Objective: To investigate the polymorphism of the NEDD4 gene rs8032158 in a sample of Egyptian patients who have keloids.
Methods: The current case–control study was conducted in 160 unrelated subjects; 100 keloid patients and 60 ages and sex coincided with apparently healthy controls. All subjects underwent a complete history, and weight and length were measured to calculate body mass index (BMI). The Vancouver Scar Scale (VSS) was used to assess keloid severity. An analysis of the polymorphism of the NEDD4 gene rs8032158 T/C was performed using taqman allelic discrimination (real-time PCR).
Results: The rs8032158 CC genotype was observed significantly in keloid patients and increased the risk of keloid development by approximately 2 times (p = 0.003, OR = 1.80). The C allele significantly increased the risk of keloid development by approximately 2 times (P = 0.002, OR = 2.08). The carriers of the CC genotype were significantly associated with severe keloid form and with the highest VSS values.
Conclusion: The polymorphism of the NEDD4 gene rs8032158 could participate in the formation of keloids in the Egyptian population. The NEDD4 rs8032158 CC genotype may have a role in keloid severity.
Keywords: NEDD4, keloid, gene polymorphism
The keloid is defined as an aberrant of scar tissue proliferation that occurs at the site of the skin lesion, eg at the site of a surgical incision and trauma, or spontaneously without a history of trauma. The incidence of keloids varies among the different racial groups, and its prevalence has been reported to be nearly 4–6% in the general population, and is more common in women.1 Additionally, the most severe keloids have been observed in the subjects having positive family history, suggesting role of genetic factors in keloid development.2
Clinically, keloids are firm, gummy, shiny and fibrous lesions that fluctuate from pink to skin-colored or red to deep brown.
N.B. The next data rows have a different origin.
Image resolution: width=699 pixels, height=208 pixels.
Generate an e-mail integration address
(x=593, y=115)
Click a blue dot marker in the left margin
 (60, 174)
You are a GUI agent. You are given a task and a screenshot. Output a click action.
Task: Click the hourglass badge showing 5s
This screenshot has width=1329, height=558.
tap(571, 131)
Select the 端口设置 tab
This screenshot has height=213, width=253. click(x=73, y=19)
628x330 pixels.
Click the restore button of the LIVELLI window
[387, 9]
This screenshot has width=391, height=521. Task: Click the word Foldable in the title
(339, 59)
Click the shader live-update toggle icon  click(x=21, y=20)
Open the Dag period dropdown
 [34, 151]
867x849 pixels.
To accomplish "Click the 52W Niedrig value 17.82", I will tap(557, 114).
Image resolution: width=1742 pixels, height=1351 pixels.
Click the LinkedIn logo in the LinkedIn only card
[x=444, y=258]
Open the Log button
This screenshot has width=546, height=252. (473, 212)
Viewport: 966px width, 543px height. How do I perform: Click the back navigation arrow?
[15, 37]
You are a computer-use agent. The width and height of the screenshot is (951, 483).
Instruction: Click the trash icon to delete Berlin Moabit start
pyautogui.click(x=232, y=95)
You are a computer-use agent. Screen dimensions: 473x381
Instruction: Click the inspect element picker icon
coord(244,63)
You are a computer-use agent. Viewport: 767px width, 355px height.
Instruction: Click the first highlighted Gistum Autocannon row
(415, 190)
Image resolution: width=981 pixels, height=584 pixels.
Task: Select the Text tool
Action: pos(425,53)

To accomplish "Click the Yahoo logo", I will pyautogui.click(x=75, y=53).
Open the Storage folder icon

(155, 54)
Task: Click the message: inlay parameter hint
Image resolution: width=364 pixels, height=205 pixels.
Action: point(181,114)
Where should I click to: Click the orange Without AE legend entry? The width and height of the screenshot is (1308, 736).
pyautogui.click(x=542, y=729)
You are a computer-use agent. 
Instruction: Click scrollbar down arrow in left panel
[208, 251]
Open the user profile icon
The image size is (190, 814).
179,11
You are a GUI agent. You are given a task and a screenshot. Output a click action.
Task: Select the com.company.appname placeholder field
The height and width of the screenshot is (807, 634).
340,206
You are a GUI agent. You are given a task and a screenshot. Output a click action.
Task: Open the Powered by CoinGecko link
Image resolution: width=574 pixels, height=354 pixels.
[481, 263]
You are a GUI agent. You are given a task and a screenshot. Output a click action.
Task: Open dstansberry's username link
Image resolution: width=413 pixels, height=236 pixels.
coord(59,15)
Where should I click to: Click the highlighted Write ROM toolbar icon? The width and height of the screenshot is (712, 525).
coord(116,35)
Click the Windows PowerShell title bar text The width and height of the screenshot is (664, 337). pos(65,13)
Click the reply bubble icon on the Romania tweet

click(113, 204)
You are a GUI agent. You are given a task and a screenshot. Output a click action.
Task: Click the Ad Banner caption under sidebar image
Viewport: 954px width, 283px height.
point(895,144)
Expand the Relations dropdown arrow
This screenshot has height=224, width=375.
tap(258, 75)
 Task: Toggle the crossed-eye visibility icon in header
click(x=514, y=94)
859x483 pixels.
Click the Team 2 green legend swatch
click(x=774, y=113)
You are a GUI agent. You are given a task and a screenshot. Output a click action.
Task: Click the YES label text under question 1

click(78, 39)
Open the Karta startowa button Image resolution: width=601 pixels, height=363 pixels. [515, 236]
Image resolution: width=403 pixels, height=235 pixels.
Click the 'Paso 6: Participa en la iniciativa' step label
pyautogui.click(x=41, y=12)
These benign scars are not contagious and are sometimes accompanied by itching. It is mainly the cosmetic aspect of the lesion that causes the referral.3
Histologically, keloids have thick flattened epidermis that was not caused by hyperproliferation, but possibly due to abnormal early terminal differentiation, which affects formation of stratum corneum.4 The superficial dermis was described by lymphocytes and active fibroblasts; the middle dermis had dense extracellular matrix (ECM) with great numbers of fibroblasts, while the deep dermis was poorly cellular and had hyalinized collagen bundles.5
Many studies were conducted to identify the main responsible factors for the occurrence of keloids, however, the mechanism of keloid formation still largely undefined.6 Keloid formation is a complicated and multifactorial process that rests on environmental factors and genetic risk factors.7 Different genetic loci were reported to be associated in keloid predisposition, but the exact genetic deviations involved in the etiology have not yet been known.8
The human gene NEDD4 is situated on chromosome 15q21.3 and includes 30 exons that encode six NEDD4 transcriptional variant (TV) protein variants, all of which have 100% identity from the first part (WW domain) to the end part of the protein, which only differs in the N-terminal region that includes the C2 domain.9 It has been shown that NEDD4 controls the growth of animals by regulating insulin-like growth factor (IGF-1) signaling, the loss of NEDD4 results in reduced signaling of IGF-1 in mice, delayed embryonic development, growth reduction and fetal lethality.10
NEDD4 has been associated with the aetiopathogenesis of fibrosis associated with abnormal wound healing injuries through increased fibroblast proliferation and invasiveness, plus the regulation of the expression of type 1 collagen. Also, the activation of NEDD4 affects p27 protein cellular localization and its stability, suggesting its role in contact inhibition. Additionally, NEDD4 prompts β-catenin aggregation in the cytoplasm and upsurges the transcriptional activity of transforming growth factorβ (TGFβ)-catenin.11
Moreover, the increased NEDD4TV3 in keloid activates signal transducer and activator of transcription factor 3 (STAT3)/nuclear factor-kB (NF-kB) in keloid keratinocytes and fibroblasts resulting in production of many pro-inflammatory cytokines. NEDD4-TV3 also promotes the regulation of insulin-like growth factor receptor signaling (IGF-1R) that was involved in keloid pathogenesis.12
The following current study aimed to shed light on the possible association between SNP NEDD4 rs8032158 and the keloid through the evaluation of its gene polymorphism in Egyptian keloid patients, in addition to correlating its estimated results with the available clinical aspects of keloid lesions in those patients.
Materials and Methods
This was a case–control study that was conducted in 100 unrelated keloid patients of both sexes and aged between 15 and 70 years. In addition, 60 healthy unrelated volunteers by age and sex were included who had no family history or keloids (control group). They were selected from the Dermatology Outpatient Clinic, University Hospitals of Menoufia during the period from January 2019 to May 2019. The laboratory part of the study was carried out in the Department of Biochemistry, Faculty of Medicine, University of Menoufia. The study was approved by the Ethical Cometti of Human Right in Research at the University of Menoufia [in accordance with the Declaration of Helsinki in 1975]. Informed written consent (accepted and approved by the Ethical Committee of Human Rights in Research at the University of Menoufia) was obtained from all participants in this study after informing them about the study. Regarding participants under the age of consent, a parent or legal guardian signed the consent forms. Exclusion criteria included any subject who had keloids due to skin disorders, hypertrophic scar syndrome, genetic or chromosomal disorders that included keloids as part of the disorder, eg Rubinstein Taybi syndrome. In addition, pregnant and lactating women were excluded from the study.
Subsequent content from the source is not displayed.